DASWU

Posted on Mar 24, 2023

Scaling Hadoop on cloud: Managing PB-Level Data through Separation of Compute and Storage with JuiceFS

#database #opensource

01- Challenges of Big Data Operations & Upgrade Considerations

Challenges

The big data cluster at China Telecom generates an enormous amount of data on a daily basis, with individual business operations reaching the PB level per day. The cluster is also burdened with a significant amount of expired and redundant data, which creates storage issues. Additionally, each provincial company has its own cluster, and there is a group big data cluster that collects business information from all provinces throughout the country. This leads to scattered and redundant data, and as a result, data between the provincial and group clusters cannot be shared. Consequently, cross-regional tasks experience significant delays.

Back in 2012, China Telecom started developing various clusters, with internal clusters being deployed by different vendors or internal teams. These clusters supported business operations managed by multiple vendors, who also provided the maintenance teams. Consequently, the clusters included a variety of versions such as Apache, CDH, HDP, and others. However, as the cluster size grew, the pressure on operations and maintenance intensified, and addressing issues often required vendor assistance, which is not a sustainable approach.

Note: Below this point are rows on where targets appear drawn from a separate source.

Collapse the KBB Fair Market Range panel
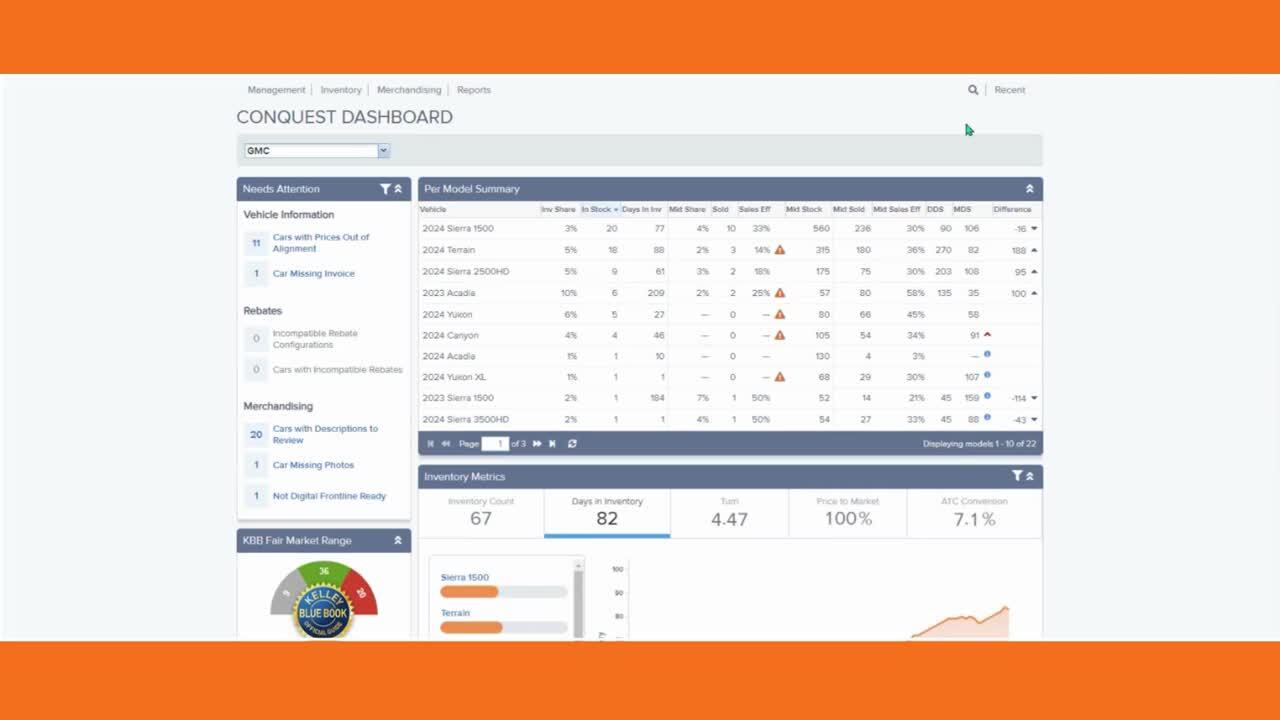This screenshot has width=1280, height=720. (397, 540)
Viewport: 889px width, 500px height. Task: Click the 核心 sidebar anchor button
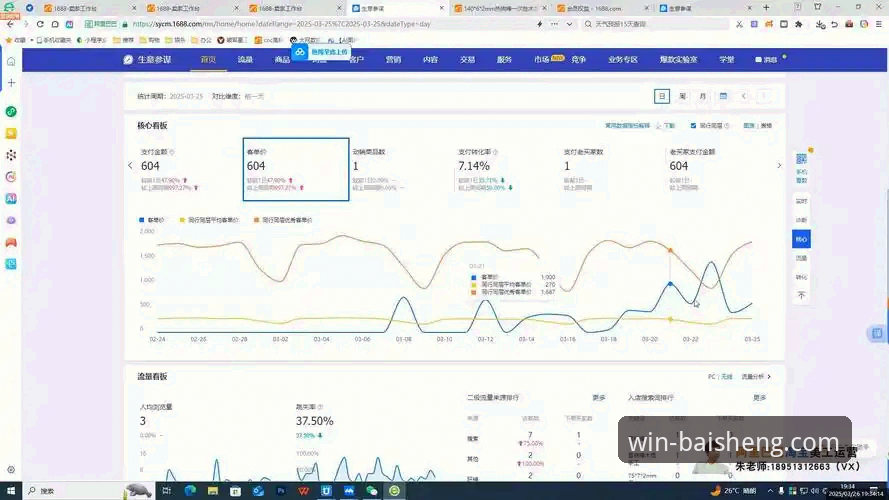[801, 240]
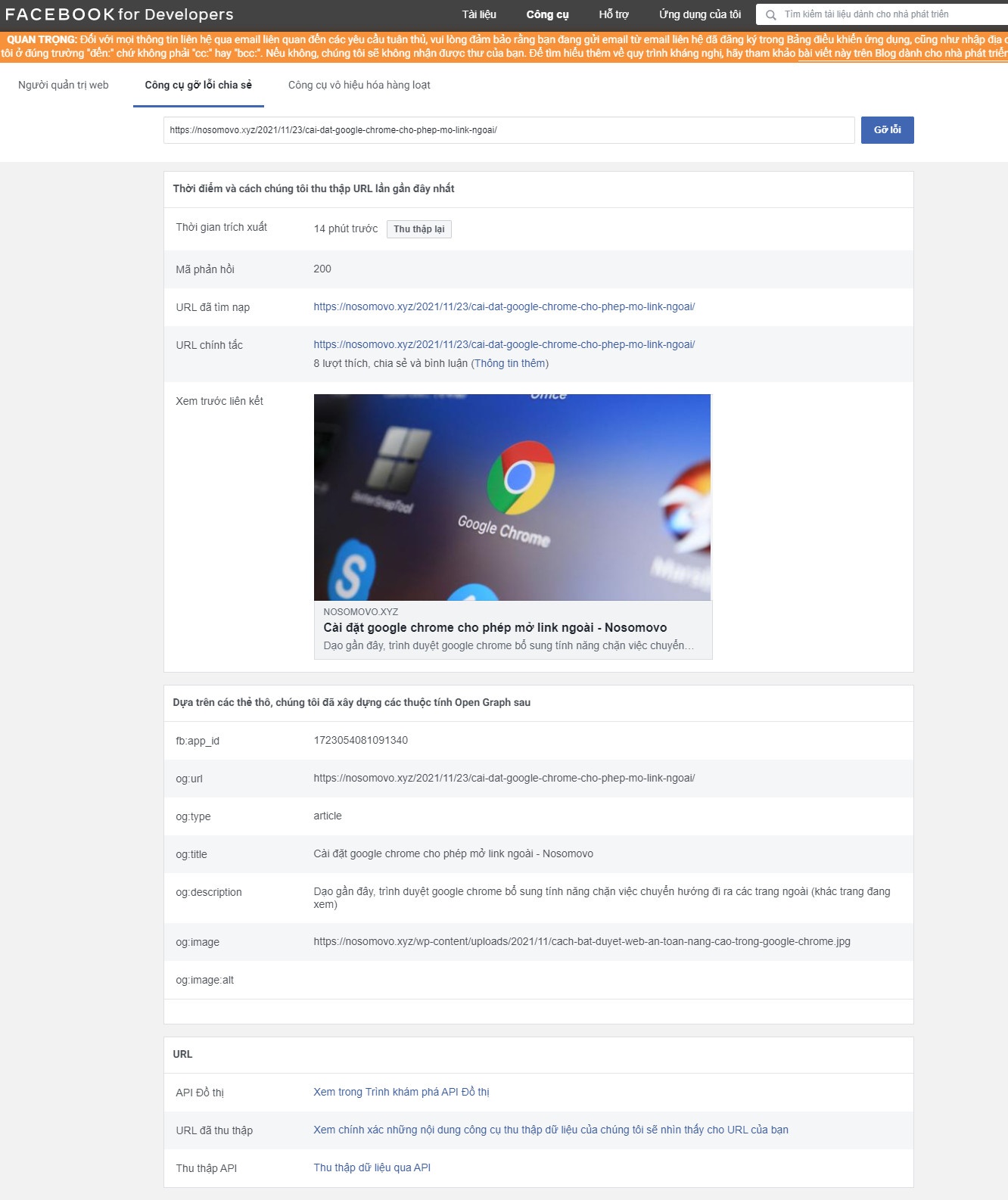Image resolution: width=1008 pixels, height=1200 pixels.
Task: Click the URL input field
Action: 509,130
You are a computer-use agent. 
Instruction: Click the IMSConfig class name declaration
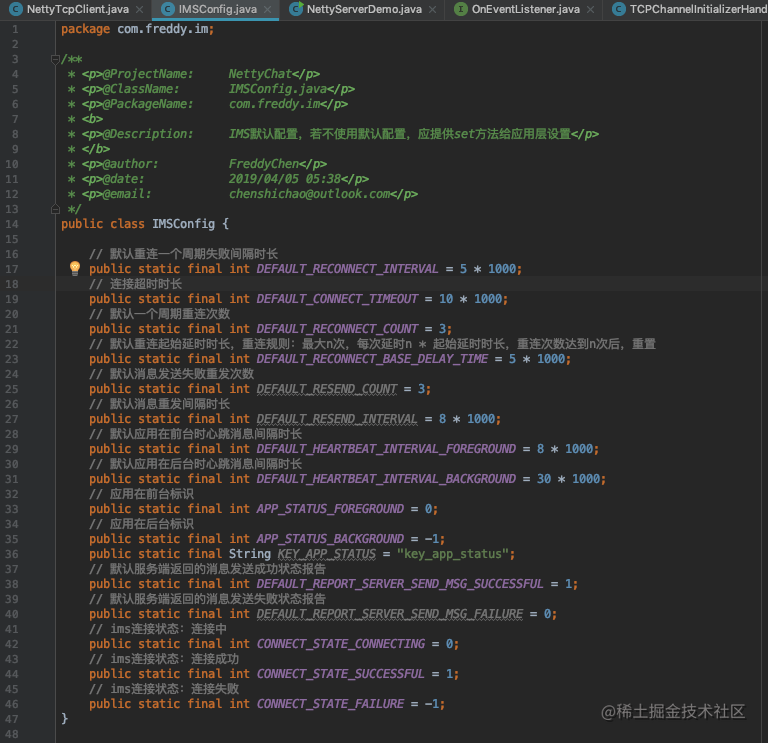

To address the current clusters' pain points, enhance cluster security, increase efficiency, and meet the demands of both internal and external stakeholders, China Telecom established a team dedicated to the development of the internal PaaS platform in 2021. Over the course of two years, the PaaS team has concentrated on refining the existing clusters, guaranteeing the stable operation of tens of thousands of machines within the current clusters.

In early 2022, the PaaS team started developing their own big data platform, called TDP (TelecomDataPlatform), with the aim of progressively replacing existing clusters. In the first half of 2022, two new clusters based on Hadoop 2 were deployed using TDP and brought into production. During the second half of 2022, the PaaS team developed TDP based on Hadoop 3 and started tackling the challenge of upgrading numerous Hadoop 2 clusters within the live network.

Thoughts on Upgrades

While upgrading the clusters, the goal is for the new cluster design to resolve current pain points, integrate cutting-edge industry features, and be prepared for future technological iterations.

The following are the issues we hope to address:

Divide into small clusters

We plan to split the large cluster into smaller ones for the following reasons:

From the standpoint of machine resources, it is impractical to use several thousand machines simultaneously for migrating existing businesses. Moreover, for some critical businesses that demand high SLA guarantees, It is not feasible to directly upgrade from Hadoop 2 to Hadoop 3 in the production environment.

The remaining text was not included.